■ INPUT ROWS:
(begin)

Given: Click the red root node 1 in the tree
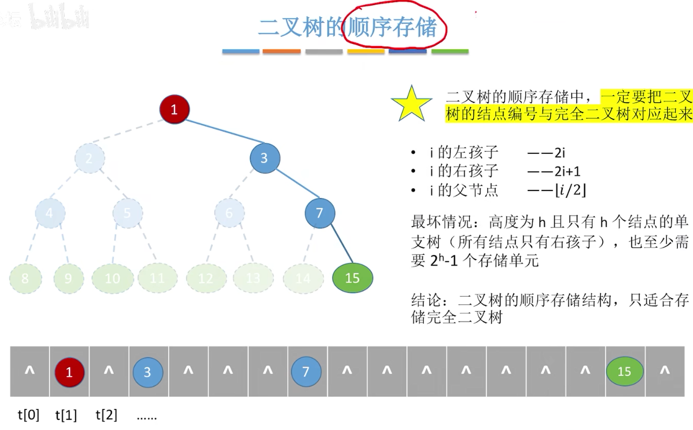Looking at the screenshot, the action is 174,109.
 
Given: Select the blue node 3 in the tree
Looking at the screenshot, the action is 265,158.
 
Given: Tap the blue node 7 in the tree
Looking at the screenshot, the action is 320,213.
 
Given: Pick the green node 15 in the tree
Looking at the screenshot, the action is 352,278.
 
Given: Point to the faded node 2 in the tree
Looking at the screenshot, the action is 90,158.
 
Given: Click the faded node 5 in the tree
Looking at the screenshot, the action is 127,213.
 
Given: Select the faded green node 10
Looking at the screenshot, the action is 112,278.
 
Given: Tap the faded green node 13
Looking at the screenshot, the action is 253,278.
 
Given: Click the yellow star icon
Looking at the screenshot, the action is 411,104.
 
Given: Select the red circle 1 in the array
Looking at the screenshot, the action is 70,372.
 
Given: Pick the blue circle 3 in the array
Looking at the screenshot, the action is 148,372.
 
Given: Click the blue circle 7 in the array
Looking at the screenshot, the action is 307,372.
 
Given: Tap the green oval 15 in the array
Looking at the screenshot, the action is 624,372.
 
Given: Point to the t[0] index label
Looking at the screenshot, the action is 28,415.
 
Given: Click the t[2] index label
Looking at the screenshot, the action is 106,415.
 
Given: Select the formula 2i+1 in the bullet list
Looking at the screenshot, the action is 567,171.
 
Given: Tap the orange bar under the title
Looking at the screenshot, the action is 282,51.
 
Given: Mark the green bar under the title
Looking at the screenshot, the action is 449,51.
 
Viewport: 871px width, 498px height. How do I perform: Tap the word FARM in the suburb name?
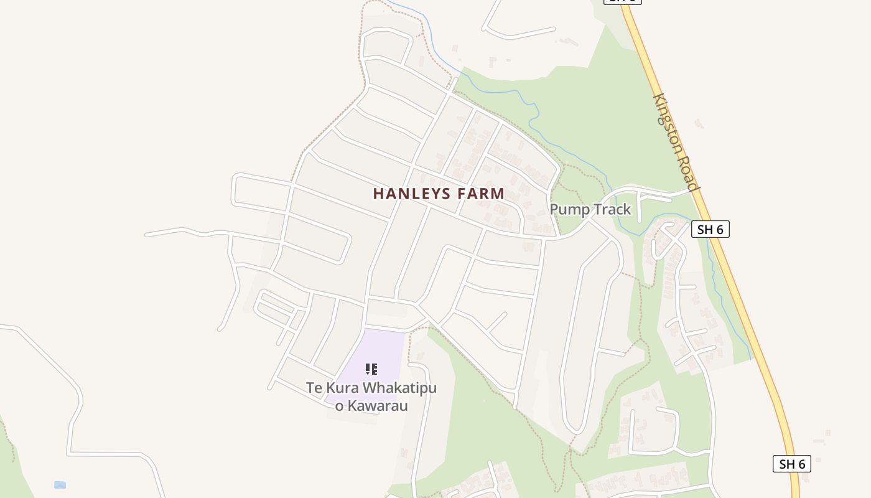481,194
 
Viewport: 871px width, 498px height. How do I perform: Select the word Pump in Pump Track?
568,209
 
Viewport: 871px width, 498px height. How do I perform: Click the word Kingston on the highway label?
669,128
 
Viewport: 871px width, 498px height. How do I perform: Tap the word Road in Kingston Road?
691,176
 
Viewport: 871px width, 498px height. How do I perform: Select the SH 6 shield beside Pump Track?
710,229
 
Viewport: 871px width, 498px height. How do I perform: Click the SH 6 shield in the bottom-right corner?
792,464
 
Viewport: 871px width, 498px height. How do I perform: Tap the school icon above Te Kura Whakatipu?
371,369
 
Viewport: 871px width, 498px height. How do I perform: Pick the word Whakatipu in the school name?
399,388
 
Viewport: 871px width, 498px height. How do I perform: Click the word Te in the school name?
314,388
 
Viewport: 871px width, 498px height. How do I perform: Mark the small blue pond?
60,485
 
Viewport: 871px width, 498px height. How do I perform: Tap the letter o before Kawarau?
339,407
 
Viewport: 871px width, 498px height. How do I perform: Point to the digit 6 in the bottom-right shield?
801,464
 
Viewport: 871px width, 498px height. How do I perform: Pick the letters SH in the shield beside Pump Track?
705,229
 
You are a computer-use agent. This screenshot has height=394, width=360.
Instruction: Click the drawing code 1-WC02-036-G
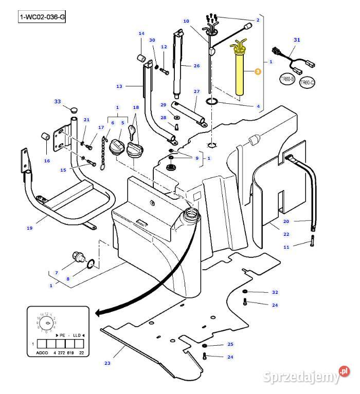(x=43, y=17)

(end)

■ REQUIREMENTS: Please copy out the entire listing above word for word, omitting the pictures.

■ THE RESULT:
Given: Click the red root node 1 in the tree
Looking at the screenshot, the action is 174,109.
 
Given: Select the blue node 3 in the tree
Looking at the screenshot, the action is 265,158.
 
Given: Tap the blue node 7 in the tree
Looking at the screenshot, the action is 320,213.
 
Given: Pick the green node 15 in the tree
Looking at the screenshot, the action is 352,278.
 
Given: Point to the faded node 2 in the tree
Looking at the screenshot, the action is 90,158.
 
Given: Click the faded node 5 in the tree
Looking at the screenshot, the action is 127,213.
 
Given: Select the faded green node 10
Looking at the screenshot, the action is 112,278.
 
Given: Tap the faded green node 13
Looking at the screenshot, the action is 253,278.
 
Given: Click the yellow star icon
Looking at the screenshot, the action is 411,104.
 
Given: Select the red circle 1 in the array
Looking at the screenshot, the action is 70,372.
 
Given: Pick the blue circle 3 in the array
Looking at the screenshot, the action is 148,372.
 
Given: Click the blue circle 7 in the array
Looking at the screenshot, the action is 307,372.
 
Given: Tap the green oval 15 in the array
Looking at the screenshot, the action is 624,372.
 
Given: Point to the t[0] index label
Looking at the screenshot, the action is 28,415.
 
Given: Click the t[2] index label
Looking at the screenshot, the action is 106,415.
 
Given: Select the formula 2i+1 in the bullet list
Looking at the screenshot, the action is 567,171.
 
Given: Tap the orange bar under the title
Looking at the screenshot, the action is 282,51.
 
Given: Mark the green bar under the title
Looking at the screenshot, the action is 449,51.
 
Viewport: 871px width, 498px height. How do I perform: Tap the word FARM in the suburb name?
481,194
 
Viewport: 871px width, 498px height. How do I perform: Select the word Pump in Pump Track?
568,209
 
Viewport: 871px width, 498px height. How do I perform: Click the word Kingston on the highway label?
669,128
 
Viewport: 871px width, 498px height. How do I perform: Tap the word Road in Kingston Road?
691,176
 
Viewport: 871px width, 498px height. How do I perform: Select the SH 6 shield beside Pump Track?
710,229
 
Viewport: 871px width, 498px height. How do I perform: Click the SH 6 shield in the bottom-right corner?
792,464
 
Viewport: 871px width, 498px height. How do I perform: Tap the school icon above Te Kura Whakatipu?
371,369
 
Viewport: 871px width, 498px height. How do I perform: Pick the word Whakatipu in the school name?
399,388
 
Viewport: 871px width, 498px height. How do I perform: Click the word Te in the school name?
314,388
 
Viewport: 871px width, 498px height. How do I perform: Mark the small blue pond?
60,485
 
Viewport: 871px width, 498px height. How do I perform: Tap the letter o before Kawarau?
339,407
 
Viewport: 871px width, 498px height. How do I perform: Point to the digit 6 in the bottom-right shield?
801,464
 
Viewport: 871px width, 498px height. How do I perform: Pick the letters SH in the shield beside Pump Track?
705,229
 
You are a computer-use agent. This screenshot has height=394, width=360.
Instruction: Click the drawing code 1-WC02-036-G
(x=43, y=17)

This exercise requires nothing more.